Hi everyone,
I've got some problems understanding/deciding if I should normalize samples from multiple conditions together or not.
The situation is as follows: I've got 9 RNA-seq libraries from 3 conditions, a, b and c (each in triplicates). I'm interested in differential gene expression for a vs b and a vs c.
Usually, I normalize all samples together using edgeR and the TMM method, then apply the exactTest(a,b)/exactTest(a,c). Thus, I get the same normalized expression values from both comparisions that I can use also for, e.g., cluster analyses. Furthermore, I thought, that variances are better estimated using more samples.
However, FDR (BH) adjusted p-values tend to be far worse, when normalizing all samples together, although for DE-testing, I just use samples from the respective 2 groups for a pairwise test.

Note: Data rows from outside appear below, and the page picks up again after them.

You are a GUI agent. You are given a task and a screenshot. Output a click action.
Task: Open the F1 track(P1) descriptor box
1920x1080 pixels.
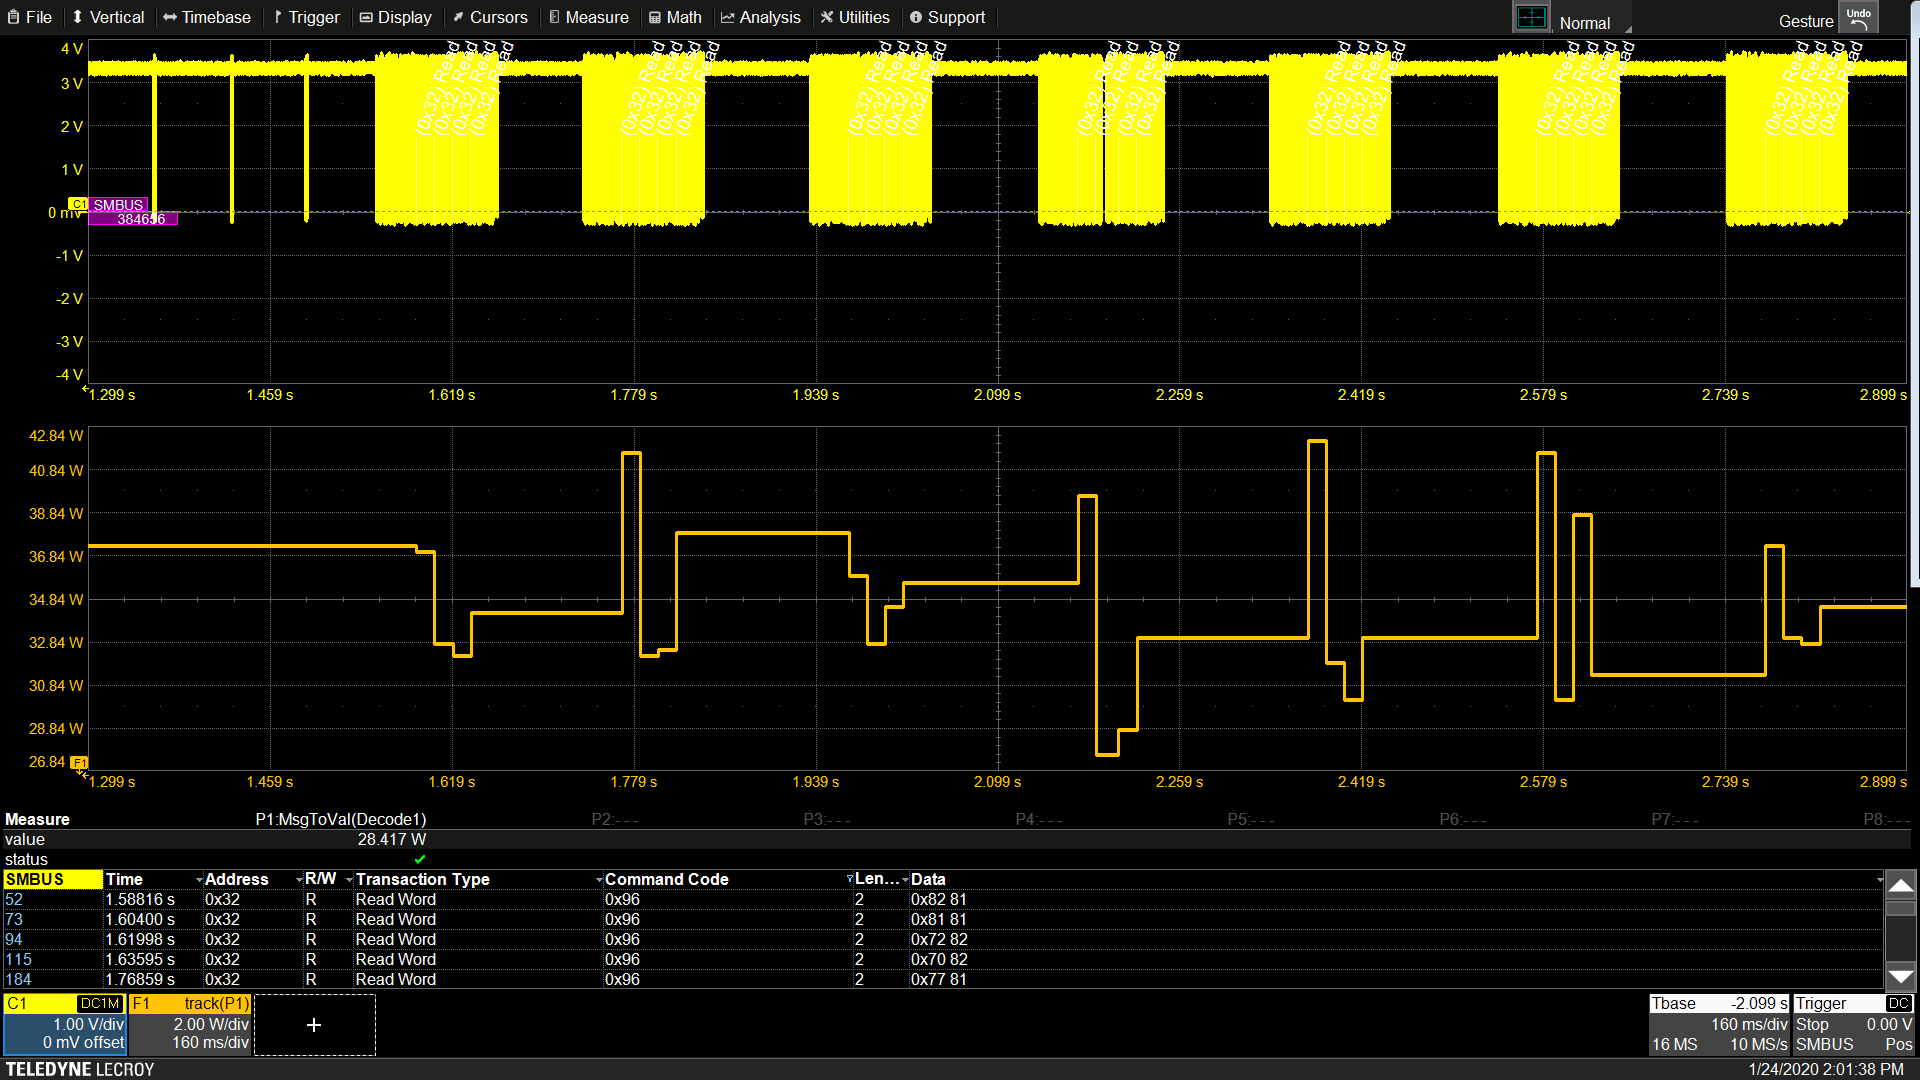(x=189, y=1023)
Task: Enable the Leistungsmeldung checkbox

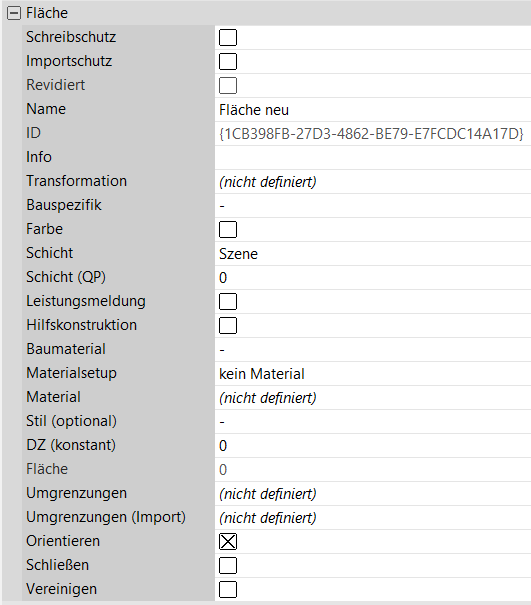Action: (228, 301)
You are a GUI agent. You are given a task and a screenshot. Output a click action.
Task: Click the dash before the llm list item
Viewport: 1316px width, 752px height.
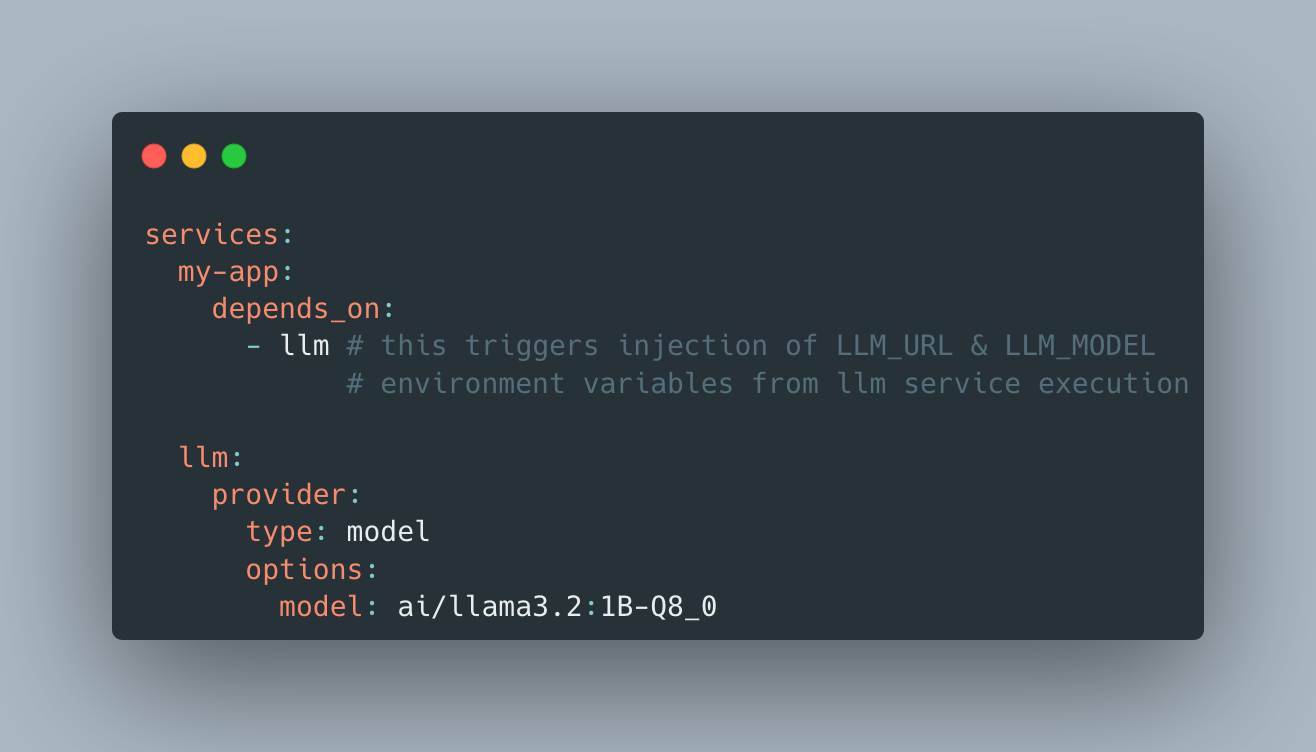pos(254,346)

Could anyone briefly explain why this is the case or if I made a logical mistake here? Thanks in advance!
Can we just get a bit more information on the nature of the data?
From what you have given so far, this might help: within/across sample/dataset normalisation. But, you may already know it all (it helped me). If you want to compare the absolute values between 2 samples ...you need across sample normalisation i.e. tmm (edgeR), vst/rlog (deseq2).
Hi BioinfGuru
regarding your questions:
My questions is, why do adjusted p-values differ so much, when I normalize all 9 samples together and then test, e.g., a vs b in comparison to normalizing only the 6 a and b samples together and then perform the DE-test? And which strategy should be used?